Input material =>
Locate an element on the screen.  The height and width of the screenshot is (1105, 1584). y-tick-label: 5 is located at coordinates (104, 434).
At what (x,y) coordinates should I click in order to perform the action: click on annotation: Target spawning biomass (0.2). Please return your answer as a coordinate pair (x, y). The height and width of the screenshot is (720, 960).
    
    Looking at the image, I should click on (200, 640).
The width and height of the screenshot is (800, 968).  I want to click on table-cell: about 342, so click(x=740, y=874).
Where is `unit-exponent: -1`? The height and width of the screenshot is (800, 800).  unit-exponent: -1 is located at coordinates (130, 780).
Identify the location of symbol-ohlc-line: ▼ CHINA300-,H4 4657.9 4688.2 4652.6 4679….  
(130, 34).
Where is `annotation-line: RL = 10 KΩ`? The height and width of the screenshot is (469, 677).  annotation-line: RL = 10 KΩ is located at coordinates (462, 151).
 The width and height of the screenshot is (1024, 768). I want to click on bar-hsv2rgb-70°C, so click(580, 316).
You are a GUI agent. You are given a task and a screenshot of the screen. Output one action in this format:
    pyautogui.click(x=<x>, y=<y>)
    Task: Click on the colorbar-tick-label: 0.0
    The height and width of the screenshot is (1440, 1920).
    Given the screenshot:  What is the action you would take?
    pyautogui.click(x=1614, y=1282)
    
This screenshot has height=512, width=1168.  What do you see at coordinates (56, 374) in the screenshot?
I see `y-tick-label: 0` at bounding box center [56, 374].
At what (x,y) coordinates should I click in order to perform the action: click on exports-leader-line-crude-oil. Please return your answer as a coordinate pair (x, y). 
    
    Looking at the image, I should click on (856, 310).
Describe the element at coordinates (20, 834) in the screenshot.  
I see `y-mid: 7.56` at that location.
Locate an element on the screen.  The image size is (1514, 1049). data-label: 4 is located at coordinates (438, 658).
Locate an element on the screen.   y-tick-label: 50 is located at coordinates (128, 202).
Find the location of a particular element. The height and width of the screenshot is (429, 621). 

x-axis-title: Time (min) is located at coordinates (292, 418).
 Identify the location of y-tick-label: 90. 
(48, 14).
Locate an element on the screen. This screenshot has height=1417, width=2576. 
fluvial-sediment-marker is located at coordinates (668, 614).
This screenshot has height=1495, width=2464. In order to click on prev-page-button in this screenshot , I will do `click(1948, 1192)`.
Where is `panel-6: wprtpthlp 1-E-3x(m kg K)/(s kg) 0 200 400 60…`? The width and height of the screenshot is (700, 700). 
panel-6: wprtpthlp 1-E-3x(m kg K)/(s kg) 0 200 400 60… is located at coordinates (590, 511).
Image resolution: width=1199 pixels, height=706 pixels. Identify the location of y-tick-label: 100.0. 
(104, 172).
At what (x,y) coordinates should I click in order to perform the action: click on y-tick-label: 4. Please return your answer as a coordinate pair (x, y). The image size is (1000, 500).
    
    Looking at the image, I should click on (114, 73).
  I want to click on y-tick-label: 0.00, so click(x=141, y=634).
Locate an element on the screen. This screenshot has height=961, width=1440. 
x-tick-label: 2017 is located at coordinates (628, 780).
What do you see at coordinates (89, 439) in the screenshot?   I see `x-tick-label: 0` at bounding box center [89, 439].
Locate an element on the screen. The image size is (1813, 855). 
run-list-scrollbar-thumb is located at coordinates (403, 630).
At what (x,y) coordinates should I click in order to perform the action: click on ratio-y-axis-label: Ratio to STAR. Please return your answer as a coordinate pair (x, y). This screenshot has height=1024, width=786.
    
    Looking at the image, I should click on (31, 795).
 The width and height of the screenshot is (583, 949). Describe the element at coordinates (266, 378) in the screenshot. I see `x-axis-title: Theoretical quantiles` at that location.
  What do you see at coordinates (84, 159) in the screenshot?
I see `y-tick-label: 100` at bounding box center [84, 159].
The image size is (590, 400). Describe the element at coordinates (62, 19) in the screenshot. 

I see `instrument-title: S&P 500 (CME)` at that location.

Exercise =>
Return each line from the listing above that contains the word "center", with case counting.

Answer space =>
I see `y-tick-label: 0` at bounding box center [56, 374].
What do you see at coordinates (89, 439) in the screenshot?   I see `x-tick-label: 0` at bounding box center [89, 439].
I see `y-tick-label: 100` at bounding box center [84, 159].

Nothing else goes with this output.